Summary of DNA-binding protein consensus approaches.
| Name | Statistical model | # Properties | Additional information |
|---|---|---|---|
| Karas et al | Absolute distance between profiles | 4 conformational + 1 physicochemical properties | |
| ACTIVITY/B–DNA–VIDEO | Gaussian distribution | 35 structural properties | |
| Liu et al | Gaussian distribution | 5 conformational properties | |
| Gunewardena et al | Linear discrimination model | 35 structural properties | Linear steady-state structural templates |
| SITECON | Chi-squared test | 35 structural properties | |
| Gardiner et al | Fourier transformation | 5 conformational + 18 physicochemical properties | |
| ICSF | Moses rank-like test | 6 conformational properties | |
| MDS-HMM | Hidden Markov model | 2 conformational properties | |
| ProMapper | Bayesian network | 35 structural properties | Additional sequence features, eg, base composition |
| Holloway et al | Support vector machine | 1 conformational + 4 physicochemical properties | Additional sequence features, eg, phylogeny |
| DISCOVER | Conditional random fields | 1 physicochemical property (DNA stability) | Additional sequence features, eg, phylogeny |
| GANN | Neural network + Genetic algorithm | Unspecified | |
| CRoSSeD | Conditional random fields | 5 conformational + 7 physicochemical properties | |
| SiteSleuth | Support vector machine | 12 conformational + 62 physicochemical properties | Physicochemical properties reduced to 8 eigen vectors |
Summary of structure-based promoter prediction methods.
| Name | Statistical model | Structural property | Organism(s) |
|---|---|---|---|
| EP3 | Average profile | Base stacking energy | Animals, fungi, algae, higher plants and protists |
| ProSOM | Unsupervised self organizing map | Base stacking energy | Human |
| Florquin et al | Adaptive quality-based clustering | 5 conformational + 8 physicochemical properties | Human, mouse and plant |
| PNNP | Pattern-based nearest neighbor search | DNA stability | Human, mouse, |
| PromPredict | Absolute and relative difference | DNA stability | Plants and prokaryotes |
| McPromoter | Stochastic segment model | DNA twist and persistence length | |
| Prostar | Mahalanobis distance | DNA deformability | Human |
| Profisi | Average profile | DNA stability | Human |
| ARTS | Support vector machine | DNA twist and base stacking energy | Human |
| Gardiner et al | Ward’s clustering algorithm | 5 conformational + 18 physicochemical properties | Human |
| Wang et al | Linear discrimination model | Stress-induced duplex destability | |
| N4 | Neural network | DNA stability | |
| Conilione et al | Neural network | Base stacking energy | |
| Parbhane et al | Neural network | DNA wedge and twist | |
| Mallios et al | Stepwise binary logistic regression | 2 conformational + 2 physicochemical properties |
Figure 3Conceptual representation of structural features of eukaryotic and prokaryotic promoters.

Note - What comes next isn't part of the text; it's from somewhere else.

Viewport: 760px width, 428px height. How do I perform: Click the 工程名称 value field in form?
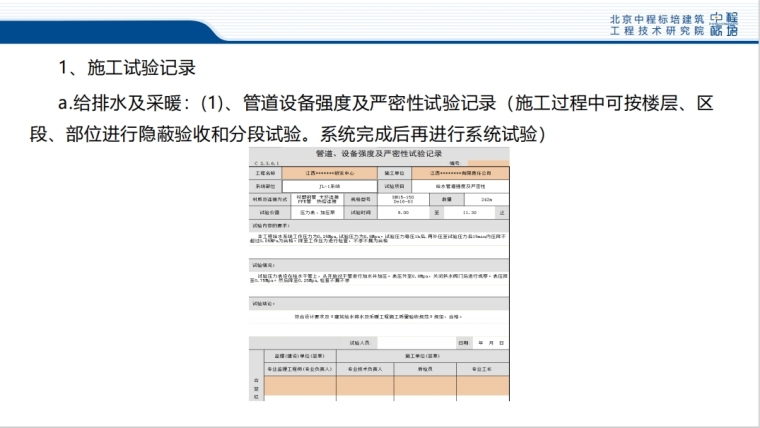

Notes: Eukaryotic proximal promoters (left hand panel) are generally characterized by an increased stability (red line; the S axis represents the structural property values) and a decreasing rigidity (green line) compared to surrounding regions (although eukaryotic promoters on average still have a higher rigidity than the rest of the genome), with strong peaks or valleys at functional sites such as the TSS or TATA box. In contrast, prokaryotic promoters on average have a decreased stability (red line) and increased rigidity (green line) and have been observed to show a broad curvature peak (blue line) upstream of the TSS.